(MATERIAL SHOWN):

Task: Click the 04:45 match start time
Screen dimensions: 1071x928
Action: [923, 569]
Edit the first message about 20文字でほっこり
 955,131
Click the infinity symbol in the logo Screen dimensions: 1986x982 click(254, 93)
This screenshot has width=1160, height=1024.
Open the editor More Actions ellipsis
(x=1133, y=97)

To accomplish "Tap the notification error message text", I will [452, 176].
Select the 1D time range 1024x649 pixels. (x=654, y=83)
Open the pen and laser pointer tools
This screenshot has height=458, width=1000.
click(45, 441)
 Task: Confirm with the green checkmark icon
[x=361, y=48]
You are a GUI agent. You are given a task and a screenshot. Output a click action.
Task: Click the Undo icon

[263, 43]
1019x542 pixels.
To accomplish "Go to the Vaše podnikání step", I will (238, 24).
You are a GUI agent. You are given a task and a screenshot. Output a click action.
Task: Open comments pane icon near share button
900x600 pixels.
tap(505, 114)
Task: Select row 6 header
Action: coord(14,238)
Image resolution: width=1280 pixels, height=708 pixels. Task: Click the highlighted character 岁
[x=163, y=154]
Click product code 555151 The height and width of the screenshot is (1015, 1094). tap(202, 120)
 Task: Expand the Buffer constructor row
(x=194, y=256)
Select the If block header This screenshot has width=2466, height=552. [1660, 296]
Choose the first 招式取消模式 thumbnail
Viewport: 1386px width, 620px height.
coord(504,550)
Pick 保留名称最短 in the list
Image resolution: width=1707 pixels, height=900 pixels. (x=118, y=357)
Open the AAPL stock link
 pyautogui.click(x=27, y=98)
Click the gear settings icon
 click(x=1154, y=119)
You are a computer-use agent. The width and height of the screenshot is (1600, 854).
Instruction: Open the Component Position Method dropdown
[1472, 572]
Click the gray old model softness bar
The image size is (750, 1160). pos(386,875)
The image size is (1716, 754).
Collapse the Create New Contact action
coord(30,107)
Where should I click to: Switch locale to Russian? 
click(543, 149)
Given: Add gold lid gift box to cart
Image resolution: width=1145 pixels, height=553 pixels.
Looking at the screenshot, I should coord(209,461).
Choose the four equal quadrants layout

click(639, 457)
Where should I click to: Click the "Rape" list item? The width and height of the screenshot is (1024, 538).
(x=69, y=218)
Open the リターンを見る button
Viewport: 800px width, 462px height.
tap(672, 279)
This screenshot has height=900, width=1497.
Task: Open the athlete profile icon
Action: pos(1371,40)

(EXERCISE DESCRIPTION):
With the line that contains "Open the リターンを見る button" as the start, output every line through the end of the entries exactly. Add no other lines.

(ANSWER SECTION):
Open the リターンを見る button
Viewport: 800px width, 462px height.
tap(672, 279)
This screenshot has height=900, width=1497.
Task: Open the athlete profile icon
Action: pos(1371,40)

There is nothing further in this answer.